### Given instruction:
Write the next few replies in the forum thread below about bounding box quality in versions 4.0, 4.1 and 5, picking up after its final message.
START Provided text
Open romanchetto opened 5 years ago
@noahmetzger, could you please test that with the latest code?
With the new algorithm its definitly better, but still far away from perfect.
Version 4.1
Version 5
Hello @noahmetzger , @stweil . Is version 5 - current "master" and 4.1 - July release? By the way, could you please try on version 4.0 to compare with 4.1 and 5? On version 4.0 I don't face with this issue
If we are talking about the commits 4.1: 5280bbcade4e2dec5eef439a6e189504c2eadcd9 and 4.0: c69859cacb040a518cd64206ab1a2d6e48d17854
for me the bounding boxes are completely identical
@noahmetzger , Sorry, under 4.0 I have meant Release 4.0.0 from 29 October 2018, commit 5131699
@romanchetto your right 4.0 had better bounding boxes compared to 4.1.
compared to 5.0 its hard to say which one is better. But look for yourself. Here is the outcome of 4.0
I tried to bisect this. It looks like the regression was introduced by commit ce88adbf326a40b08de32e35eafffd29ef43290e.
@stweil , @noahmetzger, Thank you for your help. I will think how to handle this from my side, or just wait for 5.0 release.
END Provided text
START Listed records
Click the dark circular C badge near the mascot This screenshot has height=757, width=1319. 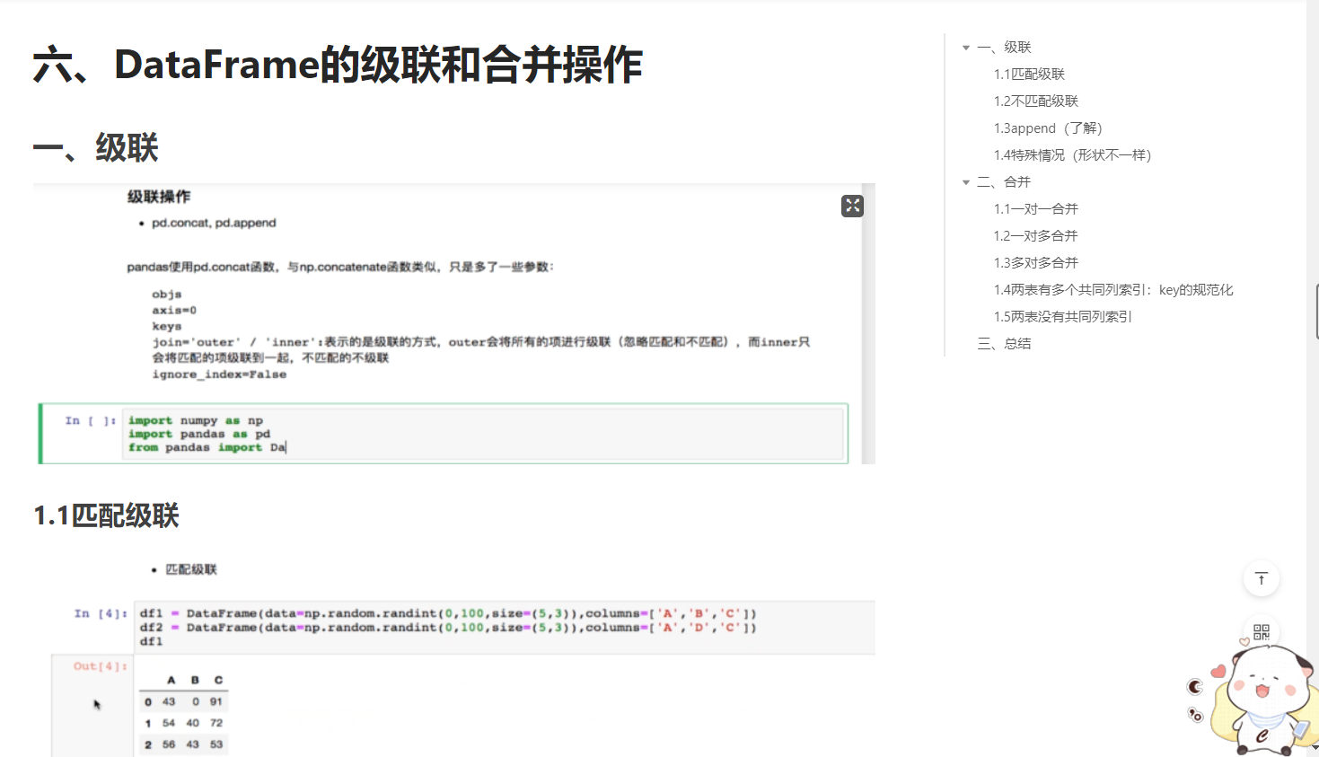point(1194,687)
END Listed records
START Listed records
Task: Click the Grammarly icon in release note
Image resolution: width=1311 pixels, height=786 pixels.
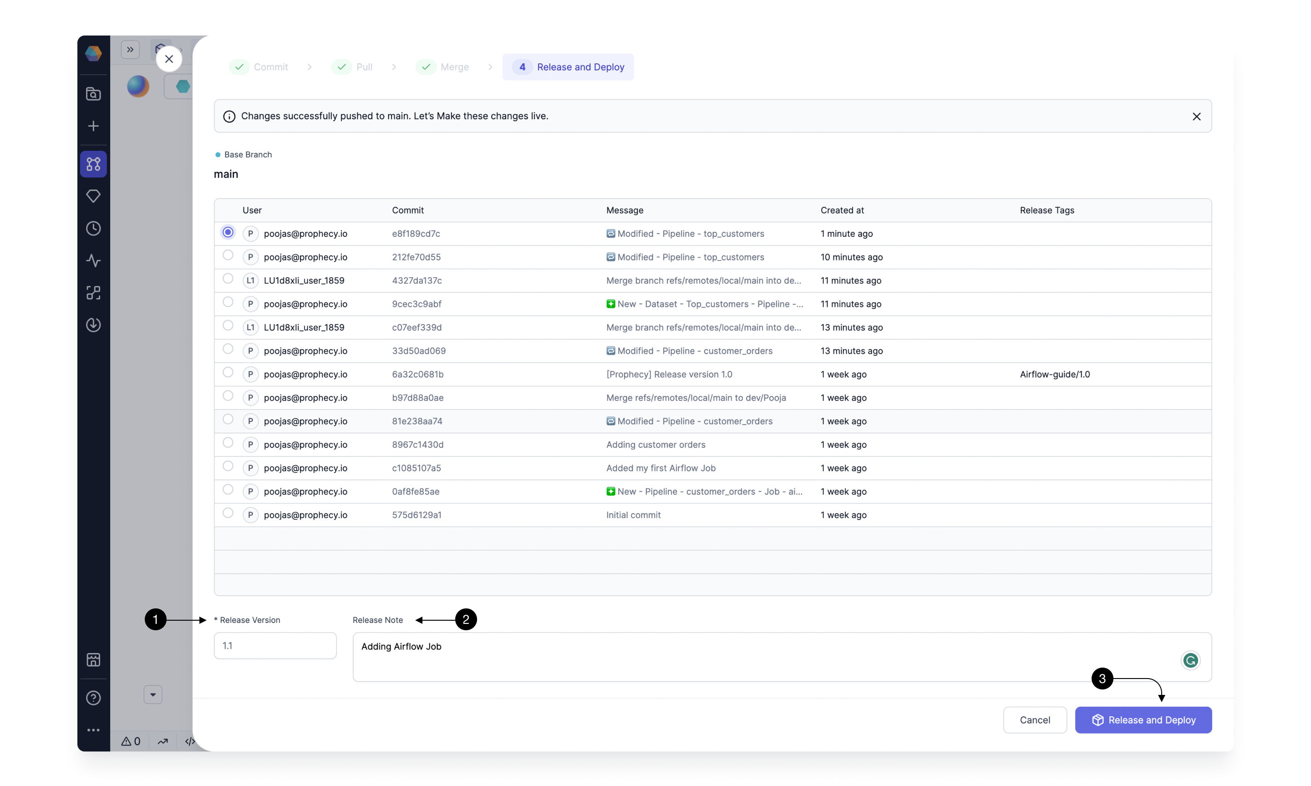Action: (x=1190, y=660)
END Listed records
### Answer below:
We got the same issue, and the result of 4.1 is more worse then 4.0. We plan rollback to version 4.0. And hope it can be resolved in 5.0.
@shermanrxie : your comment with testing image is useless, and hope that somebody fit it in 5.0 without testing case has no meaning.
Hello everyone.
After upgrading from tesseract v.4.0 to 4.1 I have faced with the next issue: sometimes symbols in words are swapped. I've found out that returned text value and bounding rectangle from word result iterator are OK. But when I collect problem word symbols from symbol iterator, I've found out that X-coordinate and width are sometimes incorrect:
On this screenshot you can see that symbol "m" goes before "A" in the word "American", and its width is twice longer that average symbol length in the word
Tesseract 4.1 release notes says: "Fix for bounding box problem." Maybe this fix somehow relates to this issue.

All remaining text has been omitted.